Quand elle était venue à Nuku Hiva, dix ans plus tôt, on lui avait parlé de cette cascade comme d'un joyau caché qui ne pouvait être atteint qu'avec l'aide d'un guide. N'ayant pas pu y aller, elle me l'avait néanmoins évoqué avec une telle emphase que, je l'avoue, j'ai imaginé le site et son approche. Ce n'était pas très difficile : je me souvenais des détails qu'elle m'avait donnés pour d'autres cascades de part le monde, que ce soit en Guadeloupe, à Fidji ou au Vanuatu, photos et même vidéos à l'appui, sans oublier les plongeons que je faisais souvent dans l'eau fraîche des vasques limpides, non loin de chez elle, en Corse. C'est là qu'on mesure la frontière entre le journaliste et l'écrivain. L'un décrit avec précision le réel, l'autre exagère l'extraordinaire. Et lorsque la réalité percute la fiction, l'écrivain doit choisir : s'entêter dans son imaginaire ou saupoudrer son histoire d'une dose de vérité. Surtout quand son héroïne insiste sur la méprise.

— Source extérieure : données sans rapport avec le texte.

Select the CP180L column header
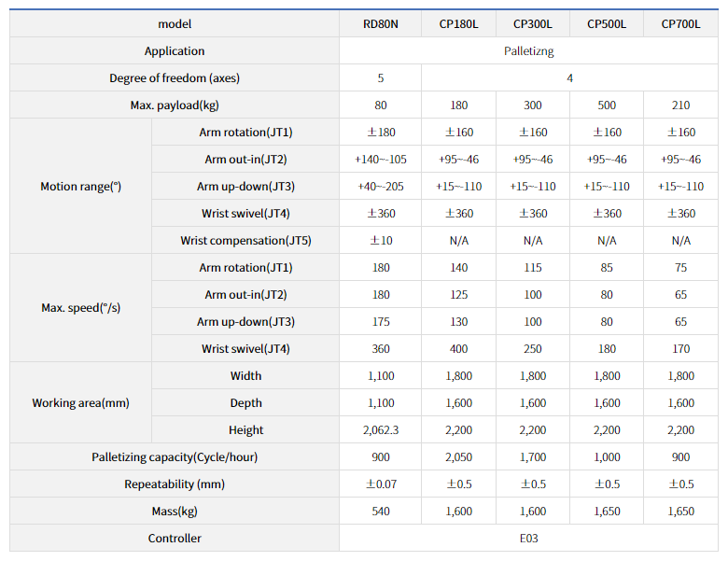This screenshot has height=561, width=728. tap(458, 23)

- Une rando éprouvante, s'était-elle étonné d'un ton sarcastique au bout du fil ? Écoute ça : en vrai, c'est une baie tellement bien abritée qu'on se croirait sur un lac, avec aucune ride sur l'eau. Devant, une plage de sable noir et juste derrière, sur la droite (je te donne tous les détails tant qu'à faire !), une rivière qui serpente tranquillement et qui permet d'accoster pénards avec l'annexe. Ah et j'oubliais, pour le tableau bucolique : des chevaux qui broutent paisiblement et des jardins prolifiques. Le sentier, pavé s'il te plaît, traverse la vallée en douceur. Tu vois même pas que tu prends du dénivelé ! Et question jungle, tu commences par longer des champs de bananiers, de pamplemoussiers, de papayers, avec les manguiers qui t'amènent la fraîcheur de l'ombre, que tu ne quittes plus grâce à une voûte de grands arbres. Au bout d'un petit moment de cette promenade de l'extrême (!), attention, séquence aventure : tu quittes le chemin principal et (ouh la la!) il faut traverser un torrent. Sois tu enlèves tes baskets et tu fous tes pieds dans l'eau, sois tu fais Koh Lanta en faisant le funambule sur un tronc posé en travers. Captain Cook a préféré mettre ses pompes dans l'eau. Bon après, on perd un peu le chemin, vu que l'herbe a poussé un peu partout. Tu slalomes alors entre des petits filets d'eau et des mini-rochers noirs, qui parfois glissent un peu. Et d'un coup, tu lèves la tête et tu es entouré de grandes parois de basalte d'où coule un filet d'eau. Saleté de sécheresse, on voit des traces mais il ne tombe pas plus que des larmes ! Mais bon c'est magnifique, quand même. On est tout petit dans ce cirque. Et l'ambiance est vraiment chouette. J'aurai bien voulu la voir en eau, cette fameuse cascade !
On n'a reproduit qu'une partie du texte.